■ What the task asks: Transcribe the fraction-addition lesson below word for word, from start to finish.

In this post we will learn to **add two or more fractions**.

The process requires understanding of the concept of fraction and LCM. I strongly suggest to get basic understanding of these concepts before moving on with this lesson.

**How to add Fractions?**

Follow the below steps:

(a) If **denominator is same** for the given fraction, **then simply add the numerator** and retain the same denominator.

(b) **If the fractions have different denominator** then do the following:

(i) Take L.C.M (Least Common Multiple) of all the denominator.

(ii) Multiply each fraction to make denominator equal to LCM value

(iii) Now with all the fraction with same denominator, simply add the numerator and retain the denominator.

Let us understand the process with examples:

**Example 01**

\mathtt{Add\ \frac{7}{3} \ \&\ \frac{4}{3}}

**Solution**

Both the fractions have same denominator.

In this case, simply add the numerator and retain the denominator

\mathtt{\Longrightarrow \ \frac{7}{3} \ +\ \frac{4}{3}}\\\ \\ \mathtt{\Longrightarrow \ \frac{7\ +\ 4}{3}}\\\ \\ \mathtt{\Longrightarrow \ \frac{11}{3}}

Hence 11/3 is the solution.**Note:**

In fraction addition, the process is very simple when the denominator is same.

The complexity arise when we get fractions with different denominators.

**Why do we want fractions with same denominator?**

Because we can’t manually add the fractions with different denominator.

Consider addition of fractions \mathtt{\frac{1}{2} \ \&\ \frac{1}{3}}

Fraction 1/2 means object is divided into two parts and one part is shaded.

■ Supplied material:
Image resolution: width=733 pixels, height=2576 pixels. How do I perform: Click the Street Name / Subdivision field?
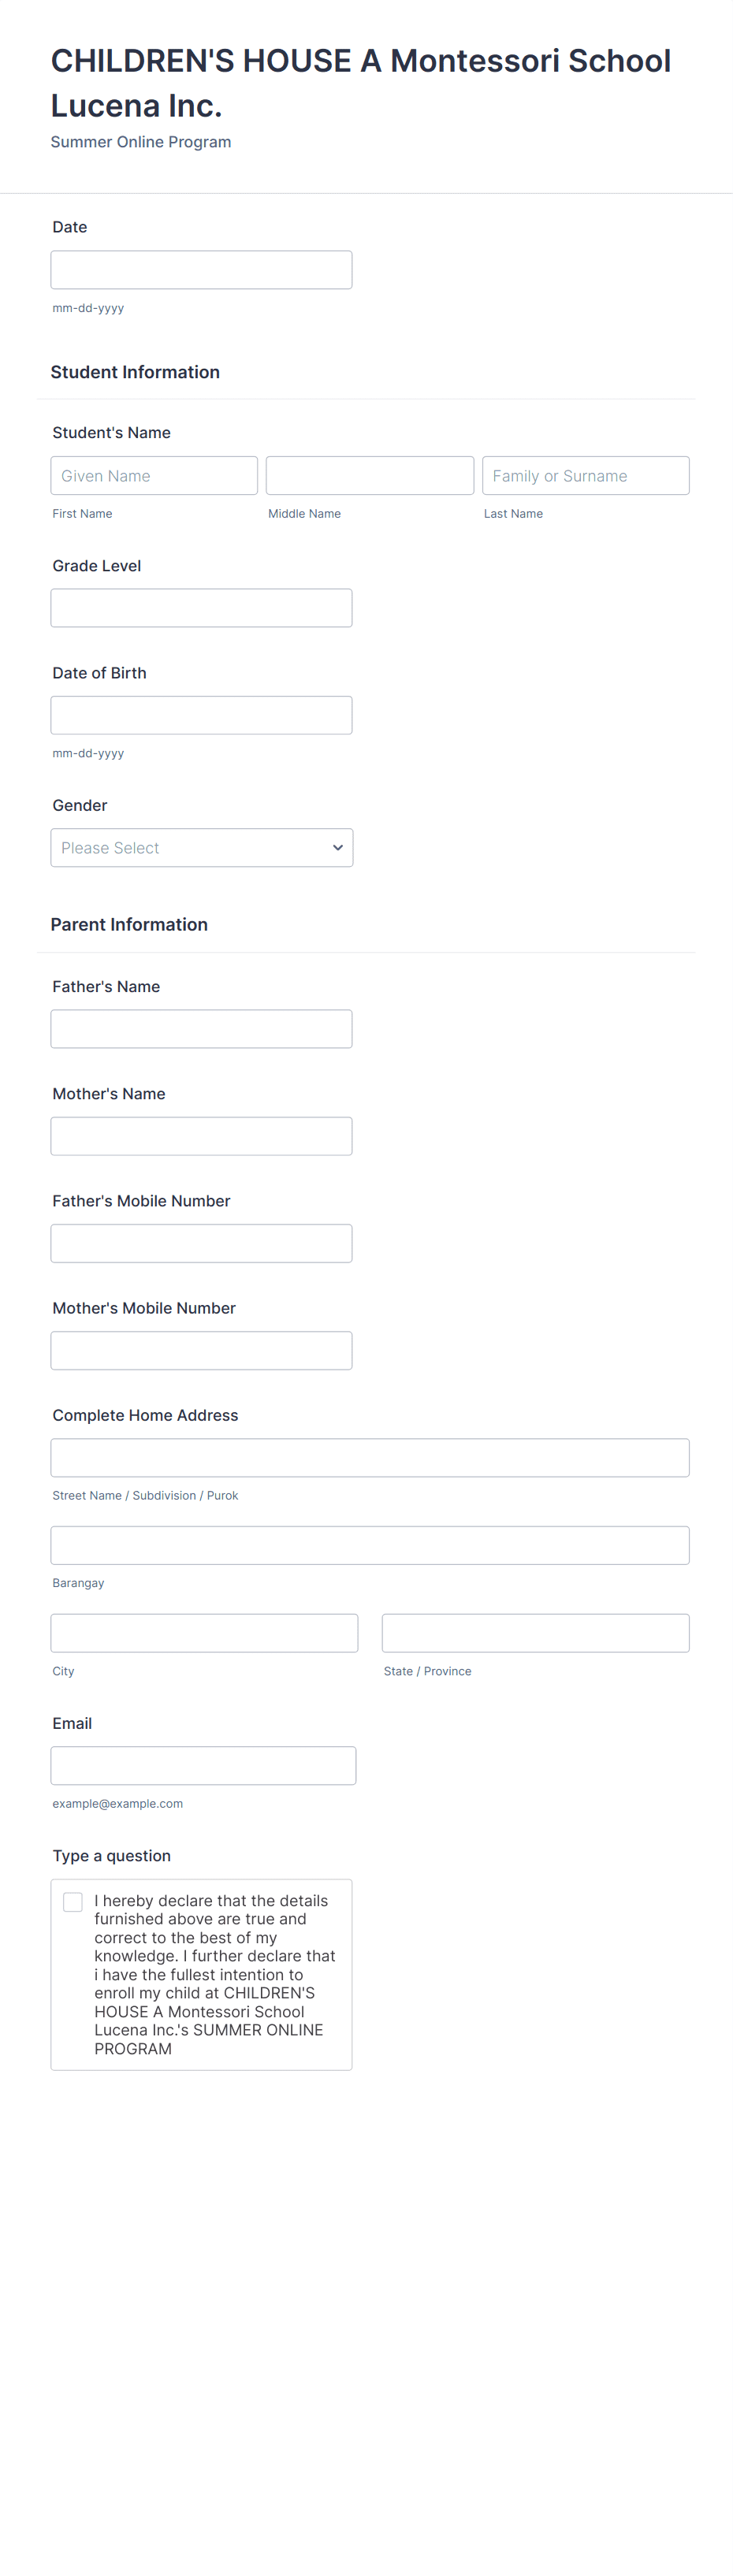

...

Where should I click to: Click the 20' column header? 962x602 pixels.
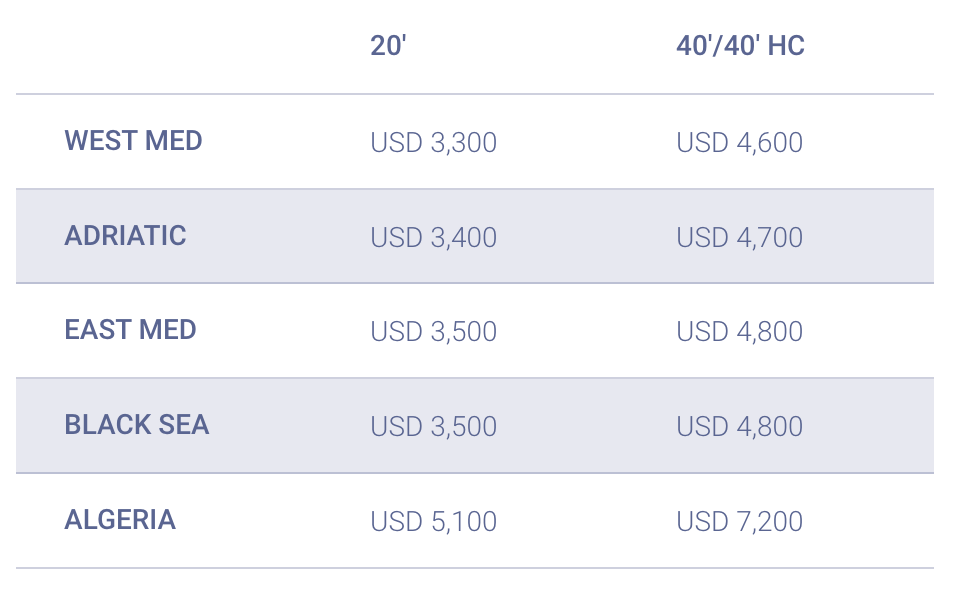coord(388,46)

■ Reply to the exercise:
In this post we will learn to **add two or more fractions**.

The process requires understanding of the concept of fraction and LCM. I strongly suggest to get basic understanding of these concepts before moving on with this lesson.

**How to add Fractions?**

Follow the below steps:

(a) If **denominator is same** for the given fraction, **then simply add the numerator** and retain the same denominator.

(b) **If the fractions have different denominator** then do the following:

(i) Take L.C.M (Least Common Multiple) of all the denominator.

(ii) Multiply each fraction to make denominator equal to LCM value

(iii) Now with all the fraction with same denominator, simply add the numerator and retain the denominator.

Let us understand the process with examples:

**Example 01**

\mathtt{Add\ \frac{7}{3} \ \&\ \frac{4}{3}}

**Solution**

Both the fractions have same denominator.

In this case, simply add the numerator and retain the denominator

\mathtt{\Longrightarrow \ \frac{7}{3} \ +\ \frac{4}{3}}\\\ \\ \mathtt{\Longrightarrow \ \frac{7\ +\ 4}{3}}\\\ \\ \mathtt{\Longrightarrow \ \frac{11}{3}}

Hence 11/3 is the solution.**Note:**

In fraction addition, the process is very simple when the denominator is same.

The complexity arise when we get fractions with different denominators.

**Why do we want fractions with same denominator?**

Because we can’t manually add the fractions with different denominator.

Consider addition of fractions \mathtt{\frac{1}{2} \ \&\ \frac{1}{3}}

Fraction 1/2 means object is divided into two parts and one part is shaded.